## PROBLEM STATEMENT
Lines from the one containing "Where should I click to: Open" through the end of the material are to be retyped exactly; do not copy pictures.

_ _ _ _

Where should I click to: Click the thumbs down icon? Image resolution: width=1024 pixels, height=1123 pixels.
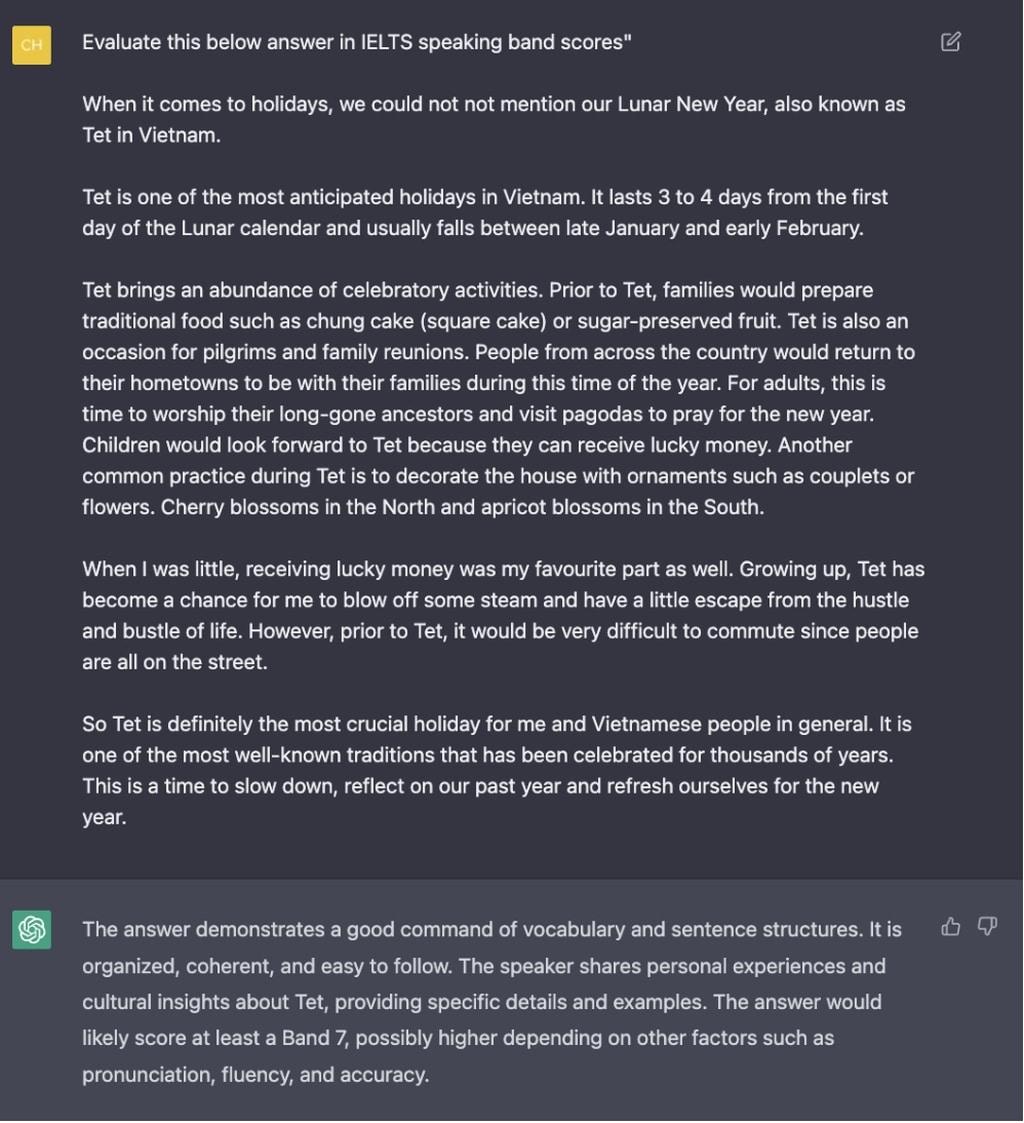[987, 927]
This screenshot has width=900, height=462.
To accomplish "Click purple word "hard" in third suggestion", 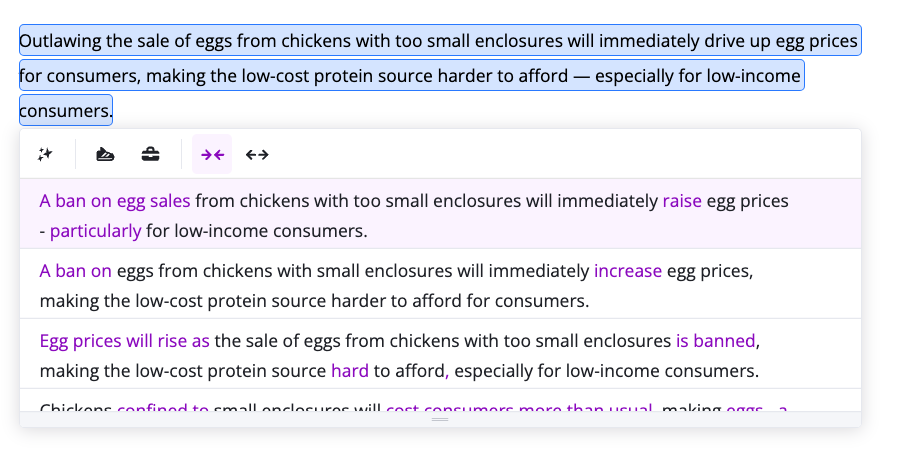I will click(x=350, y=371).
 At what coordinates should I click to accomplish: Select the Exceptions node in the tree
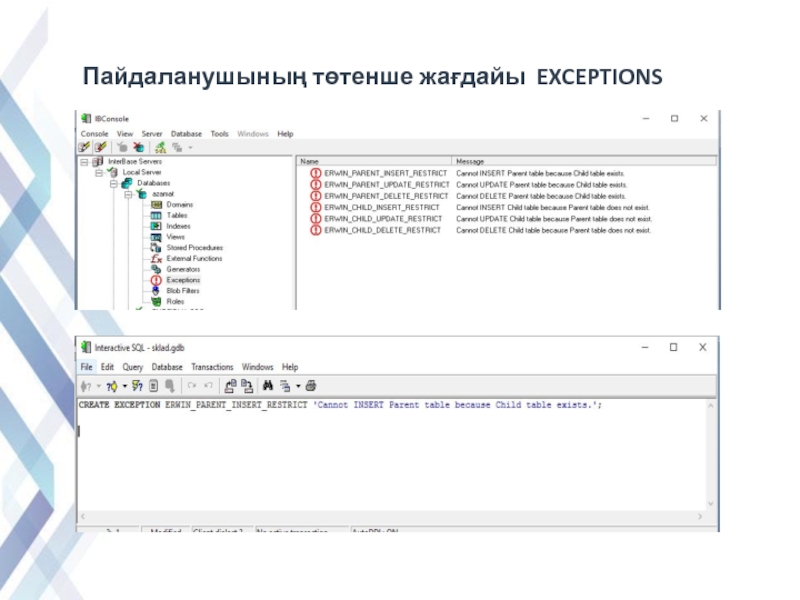182,280
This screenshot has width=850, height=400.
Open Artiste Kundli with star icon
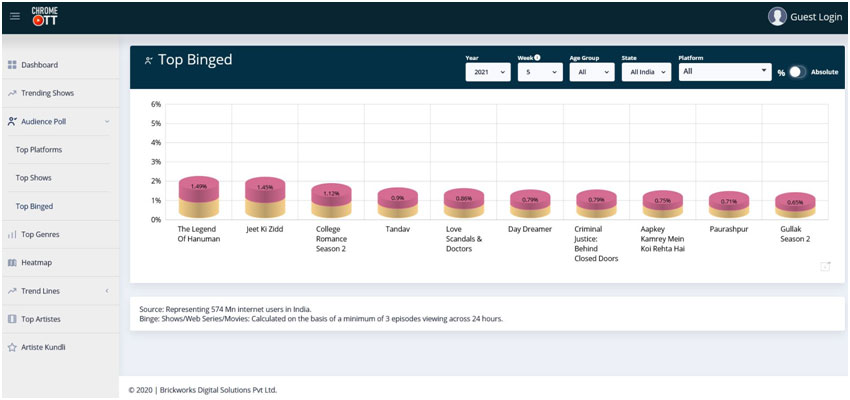point(45,347)
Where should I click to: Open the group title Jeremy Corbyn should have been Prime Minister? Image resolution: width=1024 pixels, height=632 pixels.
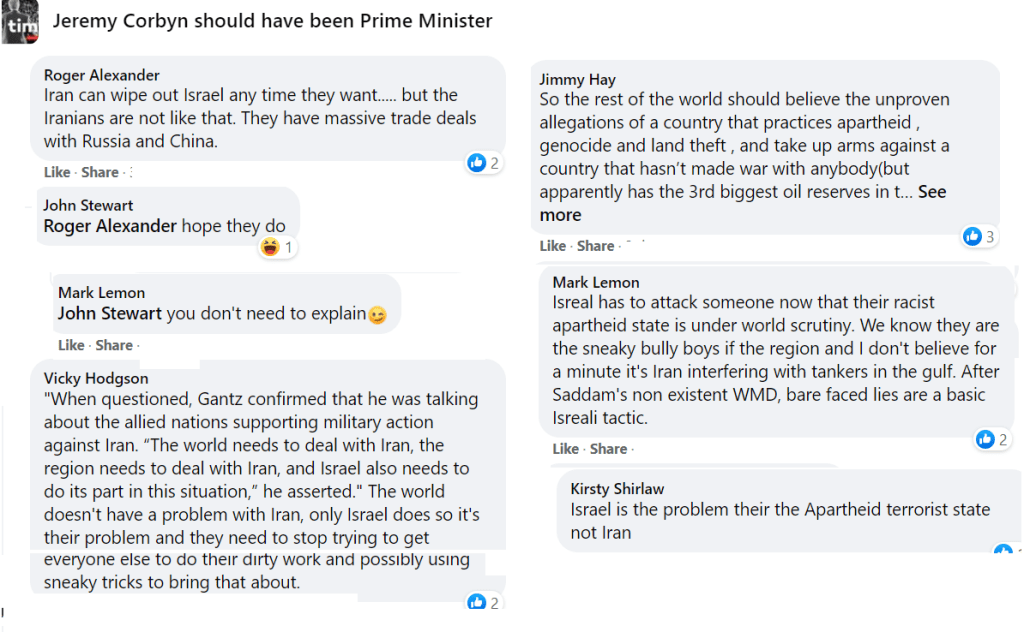[x=272, y=21]
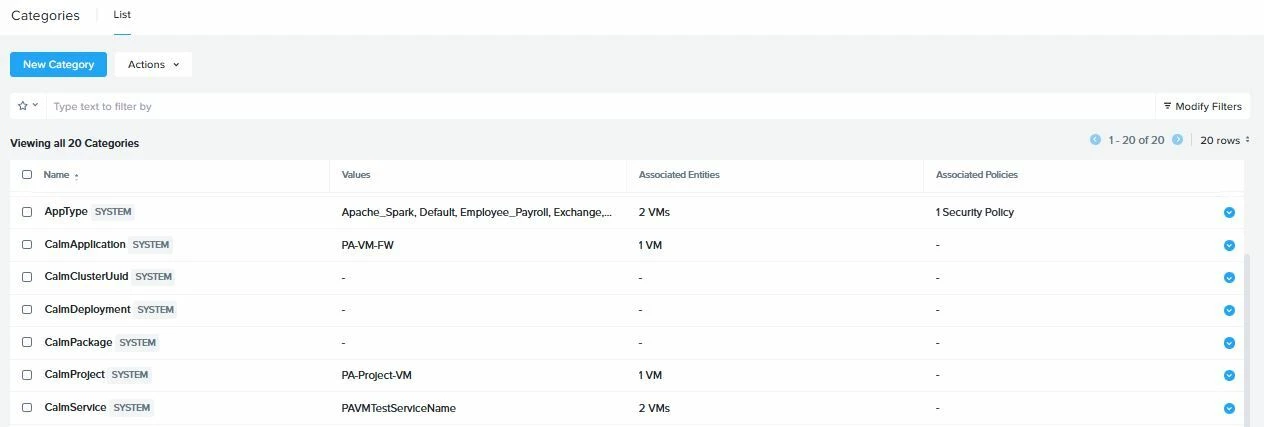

_ _ _ _

## EXERCISE SOLUTION
Where should I click to: Open the group title Jeremy Corbyn should have been Prime Minister? Image resolution: width=1024 pixels, height=632 pixels.
[x=272, y=21]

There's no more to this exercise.